Posted and filed under Coding, Medical Record Auditing.

Diagnostic Colonoscopy

A diagnostic colonoscopy is a test performed as a result of an abnormal finding, sign, or symptom (such as diarrhea, abdominal pain, etc.).

Factors for Consideration:

  • Symptoms before the procedure such as a change in bowel habits, rectal bleeding, etc.
  • Findings during the procedure (polyp, cancer, diverticulosis, etc.)
  • Personal history of cancer or polyps
  • Family history of cancer or polyps

If a patient acknowledges any symptoms when scheduling the colonoscopy, he or she should be informed that the procedure is diagnostic and not screening in nature. According to the AGA, the endoscopist will have to make a clinical decision as to whether or not the symptoms warrant a diagnostic procedure, or if the symptoms are insignificant enough for the procedure to remain a screening.

If a polyp or lesion is found during the screening procedure, the colonoscopy becomes diagnostic and should be reported with the appropriate diagnostic colonoscopy code (45378-45392). For Medicare patients, the PT modifier would be appended to the code to indicate that this procedure began as a screening test.

Screening Colonoscopy

A screening colonoscopy is a service performed on an asymptomatic person for the purpose of testing for the presence of colorectal cancer or colorectal polyps. Whether a polyp or cancer is ultimately found does not change the screening designation of that procedure.

Factors for Consideration:

  • No symptoms before the procedure
  • No findings during the procedure (polyps, diverticulosis, etc.)
  • No personal history of cancer of polyp
  • No family history of cancer or polyp. When a patient has history of colon polyp or cancer with no current symptoms, these colonoscopies are considered high-risk screening procedures

For commercial and Medicaid patients, use CPT code 45378 (Colonoscopy, flexible, proximal to splenic flexure diagnostic with or without collection of specimen(s) by brushing or washing, when performed (separate procedure).

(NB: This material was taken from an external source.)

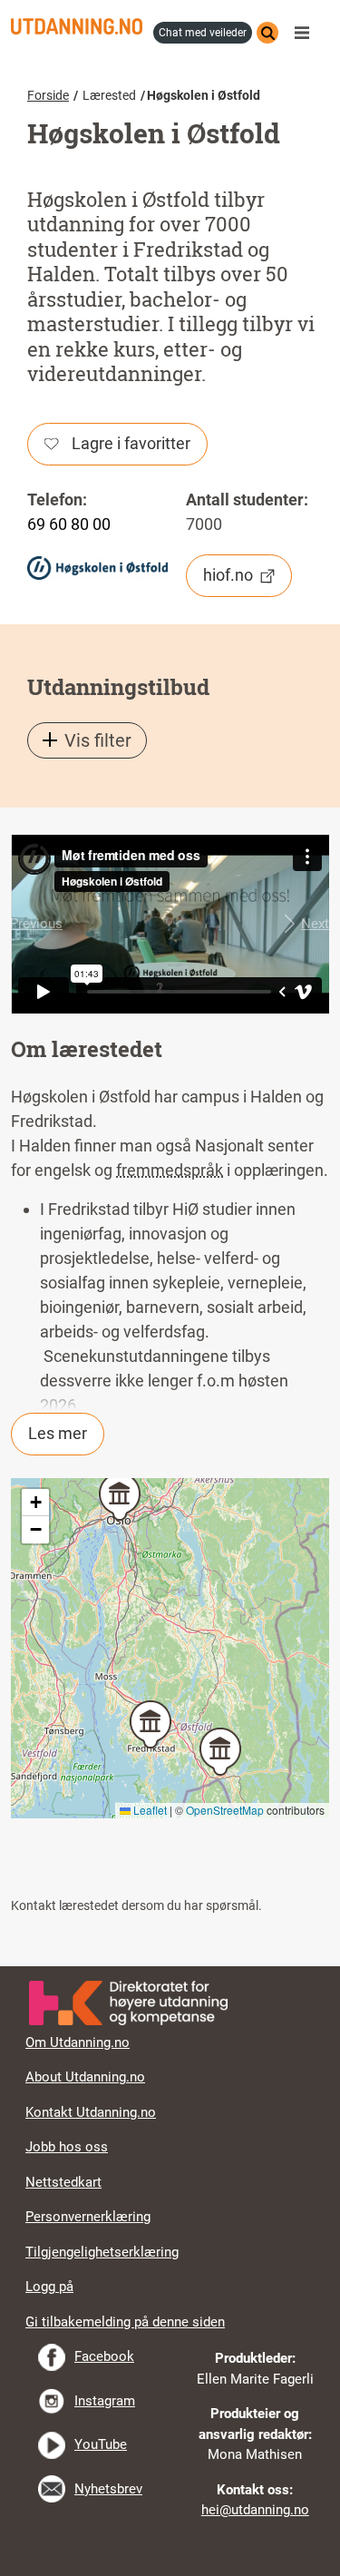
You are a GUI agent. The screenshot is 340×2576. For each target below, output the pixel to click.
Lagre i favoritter (131, 443)
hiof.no (228, 574)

For Medicare beneficiaries, use HCPCS code G0105 (Colorectal cancer screening, colonoscopy on individual at high risk) or G0121 (Colorectal cancer screening, colonoscopy on individual not meeting the criteria for high risk) as appropriate.

When the physician removes one or more polyp at the time of the screening colonoscopy; because the procedure was initiated as a screening, the screening diagnosis is primary and the polyp(s) is secondary. The endoscopist reports the appropriate code for the diagnostic or therapeutic procedure performed.

Example: CPT code 45379-45392.

Modifiers used with colonoscopy

PT – CMS developed this PT modifier to indicate that a colonoscopy that was scheduled as a screening was converted to a diagnostic or therapeutic procedure.

33 – CPT developed this 33 modifier for preventive services, when the primary purpose of the service is the delivery of an evidence-based service.

53 – If a patient is scheduled for a screening colonoscopy, but because of poor prep the scope cannot be advanced beyond the splenic fixture, Per Medicare guidelines the procedure should be coded as a colonoscopy with a 53 modifier (discontinued procedure*). Even if the scope was advanced beyond the splenic fixture but the visualization was poor and the physician wants to repeat the procedure within the restricted time period, add the 53 modifier.

74 -When the colonoscopy is not documented as advanced at least into the transverse colon, append Modifier 74 (discontinued outpatient procedure after anesthesia administration). The operative report must state why and when the procedure was discontinued. The extent and/or percentage to which the procedure was performed also should be documented.

73 – When the procedure is cancelled prior to the insertion of the colonoscopy, append modifier 73 (discontinued outpatient procedure prior to anesthesia administration).

The patient’s chart must document the following:

  • Why and when the procedure was cancelled.
  • The patient was taken to the room where the colonoscopy was to be performed.
  • Anesthesia/sedation was not administered, and the colonoscopy was not inserted.

If the procedure was cancelled or rescheduled for the convenience of the patient, physician, or facility, the procedure is not reportable or eligible for payment.

*A colonoscopy is considered complete when the endoscope is passed proximal to the splenic fixture.